In a case closely watched by media organizations, the District of Columbia Court of Appeals has concluded the Constitution compels the trial judge to make the juror questionnaires public.
"The values underlying the First Amendment right of access _ for example, the public trial as a check on the fair functioning of the criminal justice system _ are served even after the verdict is in," Associate Judge Kathryn A. Oberly wrote.
Long-term, the appellate court decision quietly issued Thursday could keep future D.C. trials more open. Short-term, the decision means the public will learn more about the 12 jurors and four alternates who sat through the 10-day trial of Ingmar Guandique in the fall of 2010.
The jury of three men and nine women ultimately found Guandique guilty of first-degree murder, concluding the illegal Salvadoran immigrant had killed Levy while she was alone in Washington's Rock Creek Park.
At the time of her death in 2001, the 24-year-old Levy was preparing to return to Modesto, Calif., where her parents still live. She had also been involved in a sexual relationship with then-Congressman Gary Condit, which drew a spotlight to her disappearance as well as to the trial.
"The coverage of her case captured the nation’s attention," Oberly noted. "Not surprisingly, then, the trial court and the parties devoted considerable discussion to the process of selecting a fair and impartial jury in Guandique’s trial."
The 20-page appellate court decision is also a marked victory for the Washington Post, which had challenged Superior Court Judge Gerald I. Fisher's initial decision not to release the juror questionnaires. More than a dozen major news organizations signed on to a friend-of-the-court brief siding with the Post.

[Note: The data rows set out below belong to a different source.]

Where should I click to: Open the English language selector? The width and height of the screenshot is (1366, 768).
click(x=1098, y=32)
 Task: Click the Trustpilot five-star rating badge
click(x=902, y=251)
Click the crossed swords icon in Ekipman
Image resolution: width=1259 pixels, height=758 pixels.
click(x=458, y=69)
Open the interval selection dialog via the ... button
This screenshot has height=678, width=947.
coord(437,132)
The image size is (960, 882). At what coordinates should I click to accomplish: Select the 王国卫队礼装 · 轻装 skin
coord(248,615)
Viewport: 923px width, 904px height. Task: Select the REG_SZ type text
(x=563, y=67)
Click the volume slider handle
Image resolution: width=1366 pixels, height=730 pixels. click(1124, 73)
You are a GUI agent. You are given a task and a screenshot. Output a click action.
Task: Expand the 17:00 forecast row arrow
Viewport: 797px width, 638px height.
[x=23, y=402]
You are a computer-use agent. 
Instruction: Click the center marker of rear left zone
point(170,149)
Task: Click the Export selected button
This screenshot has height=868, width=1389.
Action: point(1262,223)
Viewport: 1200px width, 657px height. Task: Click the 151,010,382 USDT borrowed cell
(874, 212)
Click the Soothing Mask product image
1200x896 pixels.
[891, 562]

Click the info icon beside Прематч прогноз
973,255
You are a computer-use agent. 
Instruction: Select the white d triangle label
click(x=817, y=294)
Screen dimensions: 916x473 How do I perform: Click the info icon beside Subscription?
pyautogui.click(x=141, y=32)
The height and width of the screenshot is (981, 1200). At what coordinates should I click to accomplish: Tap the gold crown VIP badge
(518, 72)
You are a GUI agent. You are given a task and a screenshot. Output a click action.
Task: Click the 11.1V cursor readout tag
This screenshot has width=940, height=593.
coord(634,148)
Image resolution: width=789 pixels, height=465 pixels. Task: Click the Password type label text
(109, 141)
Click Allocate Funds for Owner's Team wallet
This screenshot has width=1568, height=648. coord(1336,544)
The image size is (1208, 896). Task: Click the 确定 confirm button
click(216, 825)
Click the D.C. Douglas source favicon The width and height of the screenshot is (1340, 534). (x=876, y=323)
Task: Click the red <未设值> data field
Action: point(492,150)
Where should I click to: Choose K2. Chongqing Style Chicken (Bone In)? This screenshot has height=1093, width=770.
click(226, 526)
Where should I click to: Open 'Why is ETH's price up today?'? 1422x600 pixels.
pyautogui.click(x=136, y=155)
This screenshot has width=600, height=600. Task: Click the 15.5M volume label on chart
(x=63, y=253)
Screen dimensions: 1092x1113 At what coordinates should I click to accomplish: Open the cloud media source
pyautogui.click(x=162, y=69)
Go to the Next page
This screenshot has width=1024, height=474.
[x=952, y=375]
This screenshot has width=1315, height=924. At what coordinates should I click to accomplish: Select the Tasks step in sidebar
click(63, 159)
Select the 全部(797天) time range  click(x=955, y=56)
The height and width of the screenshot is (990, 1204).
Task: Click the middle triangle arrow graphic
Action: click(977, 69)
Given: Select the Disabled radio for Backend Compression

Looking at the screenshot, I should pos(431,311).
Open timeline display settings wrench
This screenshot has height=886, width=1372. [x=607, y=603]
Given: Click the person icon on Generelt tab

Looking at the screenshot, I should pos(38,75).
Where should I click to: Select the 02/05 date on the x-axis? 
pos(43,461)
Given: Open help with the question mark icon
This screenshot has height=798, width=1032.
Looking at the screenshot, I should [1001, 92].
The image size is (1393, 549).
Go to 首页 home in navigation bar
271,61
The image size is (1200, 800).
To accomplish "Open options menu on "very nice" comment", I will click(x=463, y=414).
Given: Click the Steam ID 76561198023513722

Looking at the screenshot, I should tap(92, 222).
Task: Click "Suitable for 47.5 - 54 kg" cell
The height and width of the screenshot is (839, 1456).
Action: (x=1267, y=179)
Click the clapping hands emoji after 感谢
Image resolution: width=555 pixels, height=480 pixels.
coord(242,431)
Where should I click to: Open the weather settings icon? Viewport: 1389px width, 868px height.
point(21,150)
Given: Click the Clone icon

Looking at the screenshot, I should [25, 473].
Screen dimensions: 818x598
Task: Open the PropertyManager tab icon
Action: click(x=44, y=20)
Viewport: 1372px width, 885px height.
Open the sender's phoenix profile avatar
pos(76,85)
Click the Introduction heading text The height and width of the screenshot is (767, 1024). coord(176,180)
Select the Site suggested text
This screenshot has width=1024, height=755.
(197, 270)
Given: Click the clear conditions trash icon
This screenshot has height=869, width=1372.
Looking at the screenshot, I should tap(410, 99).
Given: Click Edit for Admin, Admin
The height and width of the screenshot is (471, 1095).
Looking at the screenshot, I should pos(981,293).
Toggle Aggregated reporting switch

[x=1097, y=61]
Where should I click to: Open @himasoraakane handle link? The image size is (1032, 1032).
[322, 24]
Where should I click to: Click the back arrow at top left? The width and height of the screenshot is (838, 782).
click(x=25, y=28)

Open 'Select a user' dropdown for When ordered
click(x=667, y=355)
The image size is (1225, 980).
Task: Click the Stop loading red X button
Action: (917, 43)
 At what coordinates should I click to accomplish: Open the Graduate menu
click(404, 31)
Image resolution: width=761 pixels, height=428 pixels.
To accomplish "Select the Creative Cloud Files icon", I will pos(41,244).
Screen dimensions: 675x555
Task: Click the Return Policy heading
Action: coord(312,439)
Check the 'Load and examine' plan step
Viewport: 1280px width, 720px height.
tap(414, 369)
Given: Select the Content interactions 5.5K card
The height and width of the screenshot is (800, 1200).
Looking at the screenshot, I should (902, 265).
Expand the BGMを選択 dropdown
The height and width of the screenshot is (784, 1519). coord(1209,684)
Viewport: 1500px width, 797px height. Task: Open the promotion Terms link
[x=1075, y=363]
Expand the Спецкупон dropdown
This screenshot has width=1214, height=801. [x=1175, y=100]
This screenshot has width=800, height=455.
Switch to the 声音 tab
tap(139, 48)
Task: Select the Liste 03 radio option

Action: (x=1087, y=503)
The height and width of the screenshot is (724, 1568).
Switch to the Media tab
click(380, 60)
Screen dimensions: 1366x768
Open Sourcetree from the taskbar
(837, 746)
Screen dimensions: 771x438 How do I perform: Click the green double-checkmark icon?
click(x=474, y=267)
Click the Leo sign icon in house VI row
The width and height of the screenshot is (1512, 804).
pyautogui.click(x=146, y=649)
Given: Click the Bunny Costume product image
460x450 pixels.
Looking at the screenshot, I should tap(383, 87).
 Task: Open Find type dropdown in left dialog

"Those questionnaires should never have been sealed in the first place," attorney Bruce Brown, representing the Post, told the D.C. Court of Appeals during a half-hour oral argument last fall.
The unusually extensive, 11-page questionnaires asked jurors 55 questions, ranging from their attitudes toward illegal immigrants and gang tattoos to their familiarity with Rock Creek Park. Prosecutors and defense attorneys used the questionnaires during the week-long "voir dire" proceedings designed to select an impartial jury.
The questionnaires identified jurors by number, and did not include information such as names or Social Security number. Fisher released basic information on the jurors' age, gender, education level, but assured them the full documents would not be released.
"Having told the jury that, I intend to live up to that promise unless the (appellate) court tells me that I have to do otherwise," Fisher stated. Government attorneys subsequently acknowledged Fisher's blanket promise was ill-founded, but insisted the Post waited too long to challenge it.
The appellate court didn't buy this argument.
"We disagree that once the promise was made there was no going back," Oberly wrote. "The trial court could have explained to the jurors that the guarantee of confidentiality was made in error and that their questionnaires were subject to a constitutional presumption of disclosure unless they had particular privacy."
Fisher will now have to go back and figure out what specific material, if any, should be redacted before the questionnaires are released.
Guandique, too, is hoping to sway the D.C. judges. Now incarcerated in a federal prison in Florida, he filed a notice last February that he intends to appeal his conviction; so far, the substantive appeal documents have not been filed.